→ **OBJECTIVE**
Copy the following records line for line, with no changes of any kind.

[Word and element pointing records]
****************************************

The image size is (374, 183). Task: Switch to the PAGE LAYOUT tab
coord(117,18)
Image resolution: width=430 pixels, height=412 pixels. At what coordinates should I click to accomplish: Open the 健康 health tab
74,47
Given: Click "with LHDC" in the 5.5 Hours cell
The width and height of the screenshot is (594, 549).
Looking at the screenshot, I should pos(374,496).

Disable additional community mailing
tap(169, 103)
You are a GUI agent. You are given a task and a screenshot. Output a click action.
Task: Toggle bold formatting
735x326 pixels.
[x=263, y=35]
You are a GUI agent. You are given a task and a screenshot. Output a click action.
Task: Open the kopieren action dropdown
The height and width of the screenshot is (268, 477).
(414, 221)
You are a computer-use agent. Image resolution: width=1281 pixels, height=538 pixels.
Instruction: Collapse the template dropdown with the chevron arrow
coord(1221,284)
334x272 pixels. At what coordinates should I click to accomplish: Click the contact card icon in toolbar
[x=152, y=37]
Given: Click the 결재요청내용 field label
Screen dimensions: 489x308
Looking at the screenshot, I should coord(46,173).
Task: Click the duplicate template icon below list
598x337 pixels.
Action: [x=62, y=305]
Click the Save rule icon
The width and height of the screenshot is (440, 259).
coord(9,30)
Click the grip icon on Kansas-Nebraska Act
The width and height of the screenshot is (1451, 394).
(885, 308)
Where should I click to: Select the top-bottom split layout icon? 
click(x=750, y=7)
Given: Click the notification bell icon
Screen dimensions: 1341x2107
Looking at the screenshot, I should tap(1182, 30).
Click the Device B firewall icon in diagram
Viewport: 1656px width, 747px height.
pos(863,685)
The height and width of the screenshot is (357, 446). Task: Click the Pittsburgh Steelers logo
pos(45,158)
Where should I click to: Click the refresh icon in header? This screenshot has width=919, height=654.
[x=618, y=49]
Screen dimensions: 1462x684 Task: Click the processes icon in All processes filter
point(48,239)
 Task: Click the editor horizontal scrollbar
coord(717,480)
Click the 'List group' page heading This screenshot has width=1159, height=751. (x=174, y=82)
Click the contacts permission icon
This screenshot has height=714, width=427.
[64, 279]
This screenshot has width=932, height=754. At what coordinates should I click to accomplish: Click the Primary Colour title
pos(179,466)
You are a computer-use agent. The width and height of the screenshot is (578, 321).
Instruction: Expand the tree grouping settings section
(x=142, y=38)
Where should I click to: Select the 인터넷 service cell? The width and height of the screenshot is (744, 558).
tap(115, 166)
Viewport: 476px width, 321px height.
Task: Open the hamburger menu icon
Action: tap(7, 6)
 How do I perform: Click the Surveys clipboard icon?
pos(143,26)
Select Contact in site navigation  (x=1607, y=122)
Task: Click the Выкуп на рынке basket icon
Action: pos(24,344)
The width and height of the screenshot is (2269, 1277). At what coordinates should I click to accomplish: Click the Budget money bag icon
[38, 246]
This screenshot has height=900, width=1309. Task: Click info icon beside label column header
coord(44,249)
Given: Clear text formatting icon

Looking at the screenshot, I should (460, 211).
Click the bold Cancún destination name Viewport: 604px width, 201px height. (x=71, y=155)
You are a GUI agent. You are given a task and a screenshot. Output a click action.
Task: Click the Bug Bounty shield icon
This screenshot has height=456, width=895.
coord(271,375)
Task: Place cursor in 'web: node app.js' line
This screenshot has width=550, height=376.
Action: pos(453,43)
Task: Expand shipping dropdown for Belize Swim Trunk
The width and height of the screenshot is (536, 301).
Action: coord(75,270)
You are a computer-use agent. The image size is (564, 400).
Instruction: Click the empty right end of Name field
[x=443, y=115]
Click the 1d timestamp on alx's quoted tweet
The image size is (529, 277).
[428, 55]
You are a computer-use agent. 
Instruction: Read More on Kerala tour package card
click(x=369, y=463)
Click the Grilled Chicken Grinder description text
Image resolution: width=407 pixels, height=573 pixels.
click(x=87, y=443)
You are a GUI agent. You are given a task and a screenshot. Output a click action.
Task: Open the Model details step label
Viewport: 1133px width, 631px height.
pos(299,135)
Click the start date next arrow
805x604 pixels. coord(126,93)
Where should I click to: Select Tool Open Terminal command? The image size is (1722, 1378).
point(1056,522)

****************************************

→ **ANSWER TO THIS TASK**
The image size is (374, 183). Task: Switch to the PAGE LAYOUT tab
coord(117,18)
Image resolution: width=430 pixels, height=412 pixels. At what coordinates should I click to accomplish: Open the 健康 health tab
74,47
Given: Click "with LHDC" in the 5.5 Hours cell
The width and height of the screenshot is (594, 549).
Looking at the screenshot, I should pos(374,496).

Disable additional community mailing
tap(169, 103)
You are a GUI agent. You are given a task and a screenshot. Output a click action.
Task: Toggle bold formatting
735x326 pixels.
[x=263, y=35]
You are a GUI agent. You are given a task and a screenshot. Output a click action.
Task: Open the kopieren action dropdown
The height and width of the screenshot is (268, 477).
(414, 221)
You are a computer-use agent. Image resolution: width=1281 pixels, height=538 pixels.
Instruction: Collapse the template dropdown with the chevron arrow
coord(1221,284)
334x272 pixels. At what coordinates should I click to accomplish: Click the contact card icon in toolbar
[x=152, y=37]
Given: Click the 결재요청내용 field label
Screen dimensions: 489x308
Looking at the screenshot, I should coord(46,173).
Task: Click the duplicate template icon below list
598x337 pixels.
Action: [x=62, y=305]
Click the Save rule icon
The width and height of the screenshot is (440, 259).
coord(9,30)
Click the grip icon on Kansas-Nebraska Act
The width and height of the screenshot is (1451, 394).
(885, 308)
Where should I click to: Select the top-bottom split layout icon? 
click(x=750, y=7)
Given: Click the notification bell icon
Screen dimensions: 1341x2107
Looking at the screenshot, I should tap(1182, 30).
Click the Device B firewall icon in diagram
Viewport: 1656px width, 747px height.
pos(863,685)
The height and width of the screenshot is (357, 446). Task: Click the Pittsburgh Steelers logo
pos(45,158)
Where should I click to: Click the refresh icon in header? This screenshot has width=919, height=654.
[x=618, y=49]
Screen dimensions: 1462x684 Task: Click the processes icon in All processes filter
point(48,239)
 Task: Click the editor horizontal scrollbar
coord(717,480)
Click the 'List group' page heading This screenshot has width=1159, height=751. (x=174, y=82)
Click the contacts permission icon
This screenshot has height=714, width=427.
[64, 279]
This screenshot has width=932, height=754. At what coordinates should I click to accomplish: Click the Primary Colour title
pos(179,466)
You are a computer-use agent. The width and height of the screenshot is (578, 321).
Instruction: Expand the tree grouping settings section
(x=142, y=38)
Where should I click to: Select the 인터넷 service cell? The width and height of the screenshot is (744, 558).
tap(115, 166)
Viewport: 476px width, 321px height.
Task: Open the hamburger menu icon
Action: tap(7, 6)
 How do I perform: Click the Surveys clipboard icon?
pos(143,26)
Select Contact in site navigation  (x=1607, y=122)
Task: Click the Выкуп на рынке basket icon
Action: pos(24,344)
The width and height of the screenshot is (2269, 1277). At what coordinates should I click to accomplish: Click the Budget money bag icon
[38, 246]
This screenshot has height=900, width=1309. Task: Click info icon beside label column header
coord(44,249)
Given: Clear text formatting icon

Looking at the screenshot, I should (460, 211).
Click the bold Cancún destination name Viewport: 604px width, 201px height. (x=71, y=155)
You are a GUI agent. You are given a task and a screenshot. Output a click action.
Task: Click the Bug Bounty shield icon
This screenshot has height=456, width=895.
coord(271,375)
Task: Place cursor in 'web: node app.js' line
This screenshot has width=550, height=376.
Action: pos(453,43)
Task: Expand shipping dropdown for Belize Swim Trunk
The width and height of the screenshot is (536, 301).
Action: coord(75,270)
You are a computer-use agent. The image size is (564, 400).
Instruction: Click the empty right end of Name field
[x=443, y=115]
Click the 1d timestamp on alx's quoted tweet
The image size is (529, 277).
[428, 55]
You are a computer-use agent. 
Instruction: Read More on Kerala tour package card
click(x=369, y=463)
Click the Grilled Chicken Grinder description text
Image resolution: width=407 pixels, height=573 pixels.
click(x=87, y=443)
You are a GUI agent. You are given a task and a screenshot. Output a click action.
Task: Open the Model details step label
Viewport: 1133px width, 631px height.
pos(299,135)
Click the start date next arrow
805x604 pixels. coord(126,93)
Where should I click to: Select Tool Open Terminal command? The image size is (1722, 1378).
point(1056,522)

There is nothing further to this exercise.